Save the Males: Why Men Matter. Why Women Should Care
- Author: Kathleen Parker
- Language: English
- Subject: Gender studies
- Published: June 2008 (Random House)
- ISBN: 978-1-4000-6579-0
- Dewey Decimal: 306.874/2
- LC Class: HQ1090 .P367 2008

= Save the Males =

Save the Males: Why Men Matter. Why Women Should Care is a book written by Pulitzer Prize winner Kathleen Parker, and was published in 2008 by Random House. The book's main theme is based around the premise that modern feminism isn't what it used to be; in the past, this movement was fighting for the equality of the genders.

== Contents ==
Parker claims "as feminism has reached most of the goals of equality... women have become hostile toward men and maleness in what seems to be a spirit of retributive justice." There are arguments for the idea that feminism has transformed from being something that was supposed to help women gain power in society. Instead it has become a tool for modern women to put men down. Using references to popular culture such as Murphy Brown and The Vagina Monologues, Parker points out how the media has slowly begun to portray men as brutish idiots or sexual predators, and the manners in which men are often portrayed today are doing more harm to families than many people realize. Murphy Brown and other shows that glorify the idea of being a single mother are doing a large amount of damage to the idea of the father as a possible caregiver. Ideas like this are used to support the argument that a more progressive, and male inclusive fourth-wave of feminism is in order.

===Other topics===
- No-fault divorce – Parker argues that due to the common portrayals of men, it is easier to file for divorce and win custody of children as a woman.
- Sperm donation – Due to the recession toward the end of the 2000s sperm donations have been on the rise, sperm banks have made it possible to turn single motherhood into a "sophisticated act of self-fulfillment". More mothers are choosing to forego the father as they could only be seen as "sperm and a wallet" anyway.

==Reception==
Reviews of Save the Males were mixed.
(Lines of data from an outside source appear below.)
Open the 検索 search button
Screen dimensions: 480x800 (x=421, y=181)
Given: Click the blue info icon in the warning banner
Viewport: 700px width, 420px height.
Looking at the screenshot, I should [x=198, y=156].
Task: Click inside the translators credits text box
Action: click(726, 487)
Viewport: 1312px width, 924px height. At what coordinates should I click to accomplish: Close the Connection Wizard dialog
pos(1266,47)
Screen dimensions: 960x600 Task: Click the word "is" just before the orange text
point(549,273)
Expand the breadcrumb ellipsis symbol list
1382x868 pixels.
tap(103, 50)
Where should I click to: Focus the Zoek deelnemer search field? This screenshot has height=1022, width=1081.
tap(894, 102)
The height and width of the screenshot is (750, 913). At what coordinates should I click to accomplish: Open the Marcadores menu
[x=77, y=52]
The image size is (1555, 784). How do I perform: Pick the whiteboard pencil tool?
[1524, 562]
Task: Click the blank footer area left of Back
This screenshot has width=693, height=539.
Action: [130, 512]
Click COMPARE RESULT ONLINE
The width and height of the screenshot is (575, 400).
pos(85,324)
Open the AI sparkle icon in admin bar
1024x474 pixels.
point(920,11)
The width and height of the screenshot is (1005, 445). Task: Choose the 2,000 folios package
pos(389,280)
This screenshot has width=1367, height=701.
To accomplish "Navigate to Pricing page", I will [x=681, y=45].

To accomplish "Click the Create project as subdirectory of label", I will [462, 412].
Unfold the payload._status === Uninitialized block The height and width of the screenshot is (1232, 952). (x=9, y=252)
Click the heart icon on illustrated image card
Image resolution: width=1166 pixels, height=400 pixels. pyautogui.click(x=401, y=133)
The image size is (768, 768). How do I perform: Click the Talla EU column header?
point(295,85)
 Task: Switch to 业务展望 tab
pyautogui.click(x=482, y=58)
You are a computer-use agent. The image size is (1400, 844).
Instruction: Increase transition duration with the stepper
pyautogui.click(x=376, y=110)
Publishers Weekly said in their review, "Although Parker's deliberate provocations make for lively reading, the majority of her claims are too fanciful and unsubstantiated to be genuinely thought provoking or even interesting." Dylan Hales, writing for the Charleston City Paper, expressed mixed feelings on the book, saying, "Parker's tone jumps wildly from cynicism to seriousness and back again. Her pithy one-liners and sharp-witted observations often make for laughs, but they take away from the serious discussion her book seeks to become a part of. At times, the book comes across like a string of op-ed columns... Parker’s instincts may be right and her prose can be delightful, but the scattershot tone of the book is a weakness." The New York Times's Liesl Schillinger called it "arresting, entertaining and serious". Christine Whelan praised "Kathleen Parker’s sharp and witty criticism of the American male-bashing culture".